Closed gjost closed 7 years ago
Behavior confirmed:
(ddrlocal)ddr@denshodeb8:/usr/local/src/ddr-local/ddrlocal$ python manage.py shell
>>>
>>> from DDR import identifier
>>> e = identifier.Identifier(id='ddr-pc-33-15', base_path='/var/www/media/ddr').object()
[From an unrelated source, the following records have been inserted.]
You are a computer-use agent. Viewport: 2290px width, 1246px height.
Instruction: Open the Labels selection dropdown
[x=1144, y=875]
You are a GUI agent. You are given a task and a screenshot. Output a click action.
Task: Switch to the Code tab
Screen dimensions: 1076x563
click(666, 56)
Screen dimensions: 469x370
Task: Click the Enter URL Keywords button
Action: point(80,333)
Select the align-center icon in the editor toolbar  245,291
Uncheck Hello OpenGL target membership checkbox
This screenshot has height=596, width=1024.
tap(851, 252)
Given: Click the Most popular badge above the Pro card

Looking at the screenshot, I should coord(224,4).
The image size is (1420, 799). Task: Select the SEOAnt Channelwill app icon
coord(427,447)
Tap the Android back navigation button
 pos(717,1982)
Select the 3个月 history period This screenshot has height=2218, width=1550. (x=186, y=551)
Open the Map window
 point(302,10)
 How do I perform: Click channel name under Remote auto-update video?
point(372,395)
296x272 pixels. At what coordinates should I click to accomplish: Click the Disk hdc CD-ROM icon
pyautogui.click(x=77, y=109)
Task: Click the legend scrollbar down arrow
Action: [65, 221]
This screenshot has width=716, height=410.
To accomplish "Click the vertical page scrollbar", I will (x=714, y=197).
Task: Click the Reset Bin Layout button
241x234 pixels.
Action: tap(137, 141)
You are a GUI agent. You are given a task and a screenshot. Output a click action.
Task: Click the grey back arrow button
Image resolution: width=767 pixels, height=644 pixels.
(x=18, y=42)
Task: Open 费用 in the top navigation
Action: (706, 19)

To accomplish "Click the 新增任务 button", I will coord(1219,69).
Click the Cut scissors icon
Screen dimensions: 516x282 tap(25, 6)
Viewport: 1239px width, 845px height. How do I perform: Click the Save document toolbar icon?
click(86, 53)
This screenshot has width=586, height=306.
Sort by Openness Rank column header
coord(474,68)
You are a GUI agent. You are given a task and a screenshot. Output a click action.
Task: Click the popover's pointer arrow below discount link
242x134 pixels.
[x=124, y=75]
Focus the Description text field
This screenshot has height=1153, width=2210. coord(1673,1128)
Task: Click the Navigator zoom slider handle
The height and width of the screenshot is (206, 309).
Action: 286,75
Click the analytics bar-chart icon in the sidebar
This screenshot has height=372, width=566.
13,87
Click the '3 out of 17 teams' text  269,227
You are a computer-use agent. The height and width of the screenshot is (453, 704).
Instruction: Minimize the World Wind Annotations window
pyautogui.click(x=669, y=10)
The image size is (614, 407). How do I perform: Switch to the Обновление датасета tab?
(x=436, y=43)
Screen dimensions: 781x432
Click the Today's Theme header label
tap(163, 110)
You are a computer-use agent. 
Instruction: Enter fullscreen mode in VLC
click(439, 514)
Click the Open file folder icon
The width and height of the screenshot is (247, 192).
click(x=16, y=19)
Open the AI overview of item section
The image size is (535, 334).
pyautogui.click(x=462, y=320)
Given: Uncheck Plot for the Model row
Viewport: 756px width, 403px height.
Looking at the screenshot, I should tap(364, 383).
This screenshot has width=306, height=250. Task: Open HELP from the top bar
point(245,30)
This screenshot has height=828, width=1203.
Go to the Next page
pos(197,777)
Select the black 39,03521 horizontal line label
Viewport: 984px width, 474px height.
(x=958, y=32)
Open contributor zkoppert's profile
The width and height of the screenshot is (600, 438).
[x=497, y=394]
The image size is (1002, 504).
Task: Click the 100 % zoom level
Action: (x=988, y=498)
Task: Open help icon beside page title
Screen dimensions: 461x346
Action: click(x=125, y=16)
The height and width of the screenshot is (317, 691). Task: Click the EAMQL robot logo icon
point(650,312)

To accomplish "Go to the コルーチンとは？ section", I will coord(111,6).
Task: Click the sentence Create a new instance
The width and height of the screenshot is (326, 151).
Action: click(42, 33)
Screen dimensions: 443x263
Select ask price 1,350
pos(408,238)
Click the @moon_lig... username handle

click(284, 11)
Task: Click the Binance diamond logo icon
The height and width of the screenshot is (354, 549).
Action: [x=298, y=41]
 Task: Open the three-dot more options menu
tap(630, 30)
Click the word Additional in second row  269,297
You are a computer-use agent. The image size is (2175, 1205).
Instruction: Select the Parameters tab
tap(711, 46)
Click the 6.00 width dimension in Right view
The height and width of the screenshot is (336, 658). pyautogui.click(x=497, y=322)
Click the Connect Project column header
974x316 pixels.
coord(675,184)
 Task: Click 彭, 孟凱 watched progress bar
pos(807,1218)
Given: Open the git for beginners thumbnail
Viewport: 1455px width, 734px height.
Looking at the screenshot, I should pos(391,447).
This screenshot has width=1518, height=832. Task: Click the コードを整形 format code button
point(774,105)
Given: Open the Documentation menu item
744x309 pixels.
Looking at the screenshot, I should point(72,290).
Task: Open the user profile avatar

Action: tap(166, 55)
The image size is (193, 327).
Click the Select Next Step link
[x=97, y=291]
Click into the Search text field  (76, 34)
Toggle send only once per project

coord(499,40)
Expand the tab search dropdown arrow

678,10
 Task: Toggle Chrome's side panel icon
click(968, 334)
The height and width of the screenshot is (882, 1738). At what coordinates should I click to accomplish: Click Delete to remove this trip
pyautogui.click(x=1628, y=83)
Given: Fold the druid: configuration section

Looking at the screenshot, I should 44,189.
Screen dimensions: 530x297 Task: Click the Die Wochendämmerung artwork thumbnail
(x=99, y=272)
>>> for topic in e.topics:
... print topic
...
{u'term': u'i', u'id': u'277'}
{u'term': u'Journalism and media: Community publications: Pacific Citizen', u'id': u'389'}
{u'term': u'Race and racism', u'id': u'36'}
{u'term': u'Race and racism: Cross-racial relations', u'id': u'38'}
{u'term': u'Race and racism: Discrimination', u'id': u'37'}
Note that this entity.json
is already damaged:
(ddrlocal)ddr@denshodeb8:/var/www/media/base/ddr-pc-33$ less files/ddr-pc-33-15/entity.json
...
{
"topics": [
{
"id": "277",
"term": "i"
},
{
"id": "389",
"term": "Journalism and media: Community publications: Pacific Citizen"
},
{
"id": "36",
"term": "Race and racism"
},
{
"id": "38",
"term": "Race and racism: Cross-racial relations"
},
{
"id": "37",
"term": "Race and racism: Discrimination"
}
]
},
...
On the plus side, the ID number is intact and writing the entity file doesn't seem to further damage the data:
(ddrlocal)ddr@denshodeb8:/usr/local/src/ddr-local/ddrlocal$ python manage.py shell
>>> from DDR import identifier
>>> e = identifier.Identifier(id='ddr-pc-33-15', base_path='/var/www/media/ddr').object()
>>> e.write_json()
>>>
(ddrlocal)ddr@denshodeb8:/var/www/media/base/ddr-pc-33$ git diff
diff --git a/files/ddr-pc-33-15/entity.json b/files/ddr-pc-33-15/entity.json
index 8316ca1..0171b0c 100644
--- a/files/ddr-pc-33-15/entity.json
+++ b/files/ddr-pc-33-15/entity.json
@@ -1,10 +1,10 @@
[
{
- "app_commit": "9d906ffdb5df85c59fd57034abcb424bb302202d (HEAD, origin/209-upgrade-elasticsearch, 209-upgrade-elasticsearch) 2017-01-30 17:45:05 -0800",
+ "app_commit": "00d6bf004a20c921f921fa5f28616ce642a51958 (HEAD, tag: v2.0, origin/master, origin/HEAD, master) 2017-05-03 11:27:32 -0700",
"app_release": "0.9.4-beta",
"application": "https://github.com/densho/ddr-cmdln.git",
- "git_version": "git version 2.1.4; git-annex version: 5.20141125\nbuild flags: Assistant Webapp Webapp-secure Pairing Testsuite S3 WebDAV Inotify DBus DesktopNotify XMPP DNS Feeds Quvi TDFA CryptoHash\nkey/value backends: SHA256E SHA1E SHA512E SHA224E SHA384E SKEIN256E SKEIN512E SHA256 SHA1 SHA512 SHA224 SHA384 SKEIN256 SKEIN512 WORM URL\nremote types: git gcrypt S3 bup directory rsync web webdav tahoe glacier ddar hook external\nlocal repository version: unknown\nsupported repository version: 5\nupgrade supported from repository versions: 0 1 2 4",
- "models_commit": "2106bb0a6c686e4258c0d9d02d1ced96c02f357f 2017-01-23 17:11:28 -0800"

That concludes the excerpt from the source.